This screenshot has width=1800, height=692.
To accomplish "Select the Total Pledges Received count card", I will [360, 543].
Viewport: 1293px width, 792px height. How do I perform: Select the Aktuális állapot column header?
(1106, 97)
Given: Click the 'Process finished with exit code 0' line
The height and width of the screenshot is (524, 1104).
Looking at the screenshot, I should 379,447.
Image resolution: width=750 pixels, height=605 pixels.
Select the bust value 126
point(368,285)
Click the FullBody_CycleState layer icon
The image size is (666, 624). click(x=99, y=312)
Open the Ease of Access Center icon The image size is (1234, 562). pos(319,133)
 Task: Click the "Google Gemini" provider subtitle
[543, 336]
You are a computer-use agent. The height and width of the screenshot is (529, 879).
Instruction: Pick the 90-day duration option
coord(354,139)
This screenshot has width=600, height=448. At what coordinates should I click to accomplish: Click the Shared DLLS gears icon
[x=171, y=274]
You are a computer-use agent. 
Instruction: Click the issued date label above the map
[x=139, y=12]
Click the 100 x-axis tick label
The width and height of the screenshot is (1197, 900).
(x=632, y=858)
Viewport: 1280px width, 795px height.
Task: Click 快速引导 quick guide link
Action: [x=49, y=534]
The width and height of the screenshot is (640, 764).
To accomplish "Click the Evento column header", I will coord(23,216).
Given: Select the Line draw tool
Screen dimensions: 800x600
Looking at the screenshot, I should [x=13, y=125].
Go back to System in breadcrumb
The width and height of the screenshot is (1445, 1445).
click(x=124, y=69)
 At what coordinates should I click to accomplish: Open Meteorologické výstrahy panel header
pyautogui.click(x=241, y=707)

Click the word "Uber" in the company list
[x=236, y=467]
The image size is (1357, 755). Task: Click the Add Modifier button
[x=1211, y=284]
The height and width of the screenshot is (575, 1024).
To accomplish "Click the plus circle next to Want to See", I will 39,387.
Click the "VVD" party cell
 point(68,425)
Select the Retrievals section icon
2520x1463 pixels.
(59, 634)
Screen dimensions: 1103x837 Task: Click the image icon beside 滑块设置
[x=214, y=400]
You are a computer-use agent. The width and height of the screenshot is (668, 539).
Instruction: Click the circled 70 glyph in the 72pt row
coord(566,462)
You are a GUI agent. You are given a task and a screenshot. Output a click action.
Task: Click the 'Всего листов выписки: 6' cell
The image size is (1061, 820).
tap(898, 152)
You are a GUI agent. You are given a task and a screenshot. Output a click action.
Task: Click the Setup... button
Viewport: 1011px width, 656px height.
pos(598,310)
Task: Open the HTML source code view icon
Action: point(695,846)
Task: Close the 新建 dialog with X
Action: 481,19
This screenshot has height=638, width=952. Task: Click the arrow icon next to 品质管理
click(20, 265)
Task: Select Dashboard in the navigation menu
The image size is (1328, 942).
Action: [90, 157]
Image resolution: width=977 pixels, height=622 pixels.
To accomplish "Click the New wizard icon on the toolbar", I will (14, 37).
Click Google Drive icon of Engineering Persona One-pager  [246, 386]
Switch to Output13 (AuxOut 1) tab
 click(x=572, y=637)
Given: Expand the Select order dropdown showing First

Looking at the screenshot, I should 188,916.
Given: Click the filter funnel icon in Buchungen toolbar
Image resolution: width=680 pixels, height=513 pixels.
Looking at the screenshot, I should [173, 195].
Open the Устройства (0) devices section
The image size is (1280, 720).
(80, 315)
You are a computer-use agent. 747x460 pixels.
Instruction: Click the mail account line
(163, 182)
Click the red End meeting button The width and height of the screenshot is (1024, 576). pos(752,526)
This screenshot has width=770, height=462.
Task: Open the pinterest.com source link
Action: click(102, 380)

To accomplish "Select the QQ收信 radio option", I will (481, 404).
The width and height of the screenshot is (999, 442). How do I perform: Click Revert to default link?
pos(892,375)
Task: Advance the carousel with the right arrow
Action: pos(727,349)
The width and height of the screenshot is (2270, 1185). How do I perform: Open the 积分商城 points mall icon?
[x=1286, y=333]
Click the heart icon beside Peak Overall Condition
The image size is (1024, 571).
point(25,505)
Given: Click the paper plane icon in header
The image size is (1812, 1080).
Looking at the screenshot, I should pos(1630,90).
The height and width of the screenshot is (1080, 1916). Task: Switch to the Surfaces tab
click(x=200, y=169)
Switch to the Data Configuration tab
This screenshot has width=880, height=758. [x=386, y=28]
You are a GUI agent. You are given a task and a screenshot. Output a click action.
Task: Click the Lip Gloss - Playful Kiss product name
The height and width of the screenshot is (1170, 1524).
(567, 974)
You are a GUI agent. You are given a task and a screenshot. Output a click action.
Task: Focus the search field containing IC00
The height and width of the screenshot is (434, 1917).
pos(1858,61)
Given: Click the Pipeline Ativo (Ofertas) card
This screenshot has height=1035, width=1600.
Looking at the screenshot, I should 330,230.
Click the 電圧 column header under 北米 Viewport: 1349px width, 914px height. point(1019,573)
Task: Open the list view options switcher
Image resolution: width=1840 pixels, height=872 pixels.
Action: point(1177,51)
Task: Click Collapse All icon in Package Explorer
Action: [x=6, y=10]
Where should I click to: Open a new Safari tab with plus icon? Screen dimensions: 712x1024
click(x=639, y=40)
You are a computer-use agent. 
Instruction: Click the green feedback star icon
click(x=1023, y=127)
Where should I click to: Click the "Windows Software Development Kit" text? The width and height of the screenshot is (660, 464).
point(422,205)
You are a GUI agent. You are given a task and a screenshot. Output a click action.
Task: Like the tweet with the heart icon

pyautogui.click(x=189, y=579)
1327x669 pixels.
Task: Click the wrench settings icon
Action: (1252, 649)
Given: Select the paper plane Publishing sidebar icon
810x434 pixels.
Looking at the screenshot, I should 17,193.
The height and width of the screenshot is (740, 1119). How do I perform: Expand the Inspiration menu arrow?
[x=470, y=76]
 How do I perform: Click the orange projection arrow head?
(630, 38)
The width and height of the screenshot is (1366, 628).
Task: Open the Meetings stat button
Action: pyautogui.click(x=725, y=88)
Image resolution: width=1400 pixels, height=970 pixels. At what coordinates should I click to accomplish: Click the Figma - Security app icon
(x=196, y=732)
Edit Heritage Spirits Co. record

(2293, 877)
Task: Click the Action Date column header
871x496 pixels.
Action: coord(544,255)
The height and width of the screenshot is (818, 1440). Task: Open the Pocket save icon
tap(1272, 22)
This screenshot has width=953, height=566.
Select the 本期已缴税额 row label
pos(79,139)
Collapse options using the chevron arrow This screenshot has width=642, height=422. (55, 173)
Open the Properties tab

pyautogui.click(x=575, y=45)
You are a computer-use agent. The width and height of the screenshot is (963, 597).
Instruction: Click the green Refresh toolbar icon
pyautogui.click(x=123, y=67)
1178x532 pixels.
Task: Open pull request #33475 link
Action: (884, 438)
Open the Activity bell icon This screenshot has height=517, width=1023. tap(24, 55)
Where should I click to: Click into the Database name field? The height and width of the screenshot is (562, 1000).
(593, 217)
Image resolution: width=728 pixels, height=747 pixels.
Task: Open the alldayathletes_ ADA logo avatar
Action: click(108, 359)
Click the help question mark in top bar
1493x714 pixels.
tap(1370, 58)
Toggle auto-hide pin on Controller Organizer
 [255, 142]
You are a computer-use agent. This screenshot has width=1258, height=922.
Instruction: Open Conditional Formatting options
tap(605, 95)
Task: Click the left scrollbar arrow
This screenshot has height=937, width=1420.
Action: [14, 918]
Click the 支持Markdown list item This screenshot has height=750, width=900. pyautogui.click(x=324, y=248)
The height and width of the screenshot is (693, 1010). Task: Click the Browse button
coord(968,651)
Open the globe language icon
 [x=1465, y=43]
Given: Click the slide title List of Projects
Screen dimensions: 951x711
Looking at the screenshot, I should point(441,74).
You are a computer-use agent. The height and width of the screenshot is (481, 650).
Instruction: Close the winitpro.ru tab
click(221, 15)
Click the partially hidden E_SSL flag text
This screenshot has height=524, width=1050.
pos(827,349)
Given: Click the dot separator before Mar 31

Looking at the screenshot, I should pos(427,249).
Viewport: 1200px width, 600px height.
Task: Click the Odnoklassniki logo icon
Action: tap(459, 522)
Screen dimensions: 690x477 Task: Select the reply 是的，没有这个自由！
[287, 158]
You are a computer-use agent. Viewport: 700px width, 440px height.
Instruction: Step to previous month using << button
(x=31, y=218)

**Prompt:**
Copy each line in the data that holds the word "card".

**Response to this exercise:**
To accomplish "Select the Total Pledges Received count card", I will [360, 543].
Given: Click the Pipeline Ativo (Ofertas) card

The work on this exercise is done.